In her case, when she got that call, it was a matter of $5,000 on a half-million-dollar house. She called her clients, and they agreed to go up another $5,000. They got the deal. It’s always important to let the listing agent know your clients may be able to go stronger to be the winning bid.

8. Always be learning

Humes shared a surprising story about a group of buyer’s agents who had lost on multiple offers. A group of agents from a cooperating company walked into her office and asked to meet with one of her listing agents. They wanted the listing agent to walk them through what they could have done to win this offer.

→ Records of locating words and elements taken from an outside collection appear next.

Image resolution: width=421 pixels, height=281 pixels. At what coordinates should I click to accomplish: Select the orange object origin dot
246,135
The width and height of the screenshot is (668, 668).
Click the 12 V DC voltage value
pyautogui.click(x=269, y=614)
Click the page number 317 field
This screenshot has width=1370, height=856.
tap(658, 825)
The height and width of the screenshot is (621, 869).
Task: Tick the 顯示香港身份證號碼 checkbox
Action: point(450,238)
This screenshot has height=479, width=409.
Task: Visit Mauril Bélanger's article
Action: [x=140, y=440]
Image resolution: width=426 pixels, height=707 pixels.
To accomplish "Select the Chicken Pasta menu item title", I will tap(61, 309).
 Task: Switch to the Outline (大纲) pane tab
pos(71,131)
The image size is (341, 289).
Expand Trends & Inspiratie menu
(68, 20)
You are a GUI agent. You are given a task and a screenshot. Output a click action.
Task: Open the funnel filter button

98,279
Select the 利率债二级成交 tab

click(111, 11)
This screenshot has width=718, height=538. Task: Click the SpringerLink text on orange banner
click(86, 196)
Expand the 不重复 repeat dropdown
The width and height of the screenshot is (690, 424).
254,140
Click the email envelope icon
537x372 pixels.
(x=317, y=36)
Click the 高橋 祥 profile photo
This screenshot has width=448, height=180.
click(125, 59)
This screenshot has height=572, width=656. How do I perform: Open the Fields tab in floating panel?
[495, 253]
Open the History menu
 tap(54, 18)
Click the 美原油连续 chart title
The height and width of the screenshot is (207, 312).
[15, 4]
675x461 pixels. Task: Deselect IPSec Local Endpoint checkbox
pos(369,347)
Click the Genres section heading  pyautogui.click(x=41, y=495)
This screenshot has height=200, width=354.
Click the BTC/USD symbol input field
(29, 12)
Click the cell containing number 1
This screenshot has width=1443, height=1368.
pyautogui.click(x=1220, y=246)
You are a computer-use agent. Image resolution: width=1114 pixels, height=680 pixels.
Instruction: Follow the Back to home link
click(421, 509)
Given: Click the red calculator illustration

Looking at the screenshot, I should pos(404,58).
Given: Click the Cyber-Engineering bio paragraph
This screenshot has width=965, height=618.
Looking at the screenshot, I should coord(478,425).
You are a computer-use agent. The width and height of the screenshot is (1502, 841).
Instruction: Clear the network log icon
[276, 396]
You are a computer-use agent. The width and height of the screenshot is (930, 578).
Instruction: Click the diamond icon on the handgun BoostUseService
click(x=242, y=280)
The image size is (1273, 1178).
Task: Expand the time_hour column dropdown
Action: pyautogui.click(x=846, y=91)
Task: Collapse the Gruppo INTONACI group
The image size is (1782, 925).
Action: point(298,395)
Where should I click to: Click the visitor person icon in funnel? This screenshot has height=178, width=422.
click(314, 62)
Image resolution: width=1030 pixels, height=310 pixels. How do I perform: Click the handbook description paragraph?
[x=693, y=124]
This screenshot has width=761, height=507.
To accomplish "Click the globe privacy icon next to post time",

“To me … that’s an agent I want to work with, right?” Humes said. “That’s an agent who’s learning-based, who’s problem-solving-based — and I was so impressed with that.”

Something else to keep in mind. If the current offer doesn’t work out, who will that listing agent be most likely to call?

If you’re ready to win the next time you’re in multiple offers, pay close attention to the details, discover what matters most to the seller, contact the listing agent to find out about the competition, and consider using a seller concession to sweeten the deal.